Dua Kapal Pertamina Masih Tertahan di Selat Hormuz, Pakar Sebut RI Punya 'Catatan Merah' di Mata Iran


INDSATU - Proses negosiasi pemerintah Indonesia untuk membebaskan dua kapal milik Pertamina International Shipping yang tertahan di Selat Hormuz mendapat sorotan tajam dari kalangan pakar kemaritiman.


Pakar kemaritiman Siswanto Rusdi menilai upaya diplomasi yang dilakukan pemerintah berjalan sangat lamban dan kurang efektif dalam memahami dinamika politik Iran.


Dalam wawancara khusus pada program On Focus Tribunnews yang dikutip dari kanal YouTube Tribunnews, Jumat (24/4/2026), Siswanto menyoroti adanya kelemahan mendasar dalam pendekatan diplomasi Indonesia terhadap Iran, khususnya di lingkungan Kementerian Luar Negeri (Kemlu).


Ia menilai para diplomat Indonesia belum memahami karakter sistem politik Iran yang sangat terpusat pada otoritas Pemimpin Agung.

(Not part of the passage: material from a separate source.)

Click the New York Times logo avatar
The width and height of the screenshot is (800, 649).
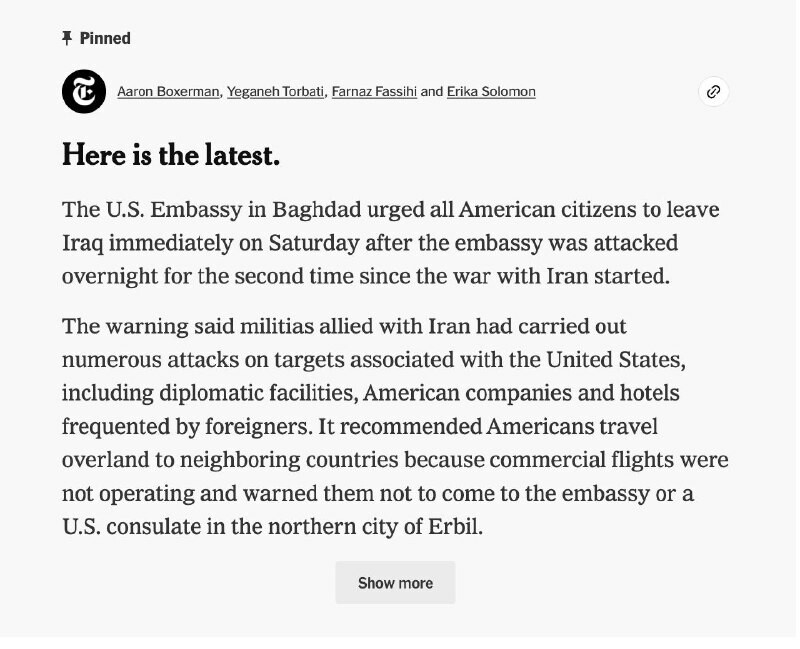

“Pejabat Kemlu, diplomat kita tidak mengerti karakter Iran ini. Iran itu apa-apa tergantung kepada Pemimpin Agungnya, bukan sekadar Presiden atau Menteri Luar Negeri,” ujar Siswanto.


Menurutnya, pengambilan keputusan strategis di Iran, termasuk yang berkaitan dengan militer dan kebijakan luar negeri, tidak berada di tangan lembaga eksekutif biasa, melainkan berada di bawah kendali Pemimpin Agung.


Siswanto juga mengkritik pernyataan Menteri Luar Negeri RI Sugiono yang sebelumnya menyebut adanya ketidaksinkronan di internal Iran. Ia menilai pandangan tersebut tidak tepat jika melihat struktur kekuasaan di negara tersebut.


Selain itu, ia mengingatkan bahwa hubungan Indonesia dan Iran masih memiliki hambatan historis yang perlu diselesaikan terlebih dahulu.


Salah satunya adalah penahanan kapal Iran oleh Indonesia beberapa tahun lalu yang hingga kini belum tuntas.


“Kita pernah menahan kapal Iran, merampas isinya, lalu mau dilelang. Itu diperbaiki dulu. Kita harus memperlihatkan niat baik kalau mau baikan,” jelasnya.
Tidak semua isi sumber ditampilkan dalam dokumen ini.